Words Kate Hilpern Photograph Alun Callender


The research shows it’s hard to combine being popular at school with doing well academically

What is widening participation really about? Is it the answer to a fairer society? Or just a political convenience? Is getting more people into higher education a good in itself? Or is social mobility actually broader than education?

At the Institute of Education (IOE), Becky Francis and Ann Phoenix specialise in researching social identities and educational attainment. So what do they think about widening participation?

Phoenix and Francis agree that key to the issue is the question of wider social inequality, and the consequent difference in children’s starting points as they begin education. But perhaps especially because of this, the quality of education – and especially of early education – can have a significant impact on success or failure.

“Even school culture can have a massive influence on what makes kids sink or swim,” says Francis, Director of the IOE. “I went to what was a very working-class comprehensive, but my middle-class background gave me the cultural capital to get on. I didn’t do well – just enough to go onto the next stage really – but many of my friends, who were just as clever as me, but from more working-class backgrounds, didn’t make that next stage.

“Meanwhile, some of my own research has found there are limitations of acceptable behaviour among children – that it’s not cool to be clever in some of these schools and, interestingly, that it’s hard to combine popularity with doing well academically. I think it’s important to keep these social factors in mind.”

Ann Phoenix, Professor of Psychosocial Studies, agrees, pointing to an area of the research she finds particularly compelling: the significance of the body in popularity at school. If you are considered good looking, you get a certain amount of prestige in school. Her own work on masculinities found that most boys don’t want to be seen as ‘goody-goody’, and has parallels with Francis’s research into the body and stereotypical gender perceptions. “Prestige is heavily invested in sport, for example,” says Francis, “where the reality is that some bodies are better built to thrive – bigger bodies make you more likely to squash, rather than be squashed, in rugby, for example.”

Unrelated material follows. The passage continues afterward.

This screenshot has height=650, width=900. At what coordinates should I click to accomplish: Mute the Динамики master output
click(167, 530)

And the story doesn’t end once students have won their place, says Phoenix. “It’s not just about getting more working-class and minoritised ethnic groups into university per se – it’s also about getting them to think beyond their local universities, which is where we know they’re likely to go, and to be accepted by high-status universities,” she says.

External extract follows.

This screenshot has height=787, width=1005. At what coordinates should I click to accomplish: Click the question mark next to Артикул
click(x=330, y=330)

To this end, UCL is trying to inspire students to look further afield by engaging hard-to-reach pupils through its summer schools and school visits, and by providing scholarships and bursaries to pupils who need financial support. But it’s not just about engaging students in the first place, as Phoenix points out: “It’s also an issue if these groups mainly come out with 2:2s and thirds, particularly in a climate where there’s debate around what exactly a graduate job is now.”

In fact, as Phoenix says, even when more disadvantaged groups do get into the more elite universities, they find that academic staff and curricula do not reflect social diversity. Many ask, for instance: ‘Why isn’t my professor black and why is my curriculum white?’

She points out that, for its part, UCL was, in 2016, one of only eight institutions to receive a Bronze Award for a pioneering pilot of the Race Equality Charter for Higher Education, and has a Silver Athena SWAN award recognising its efforts to improve the recruitment, retention and promotion of female academic and research staff.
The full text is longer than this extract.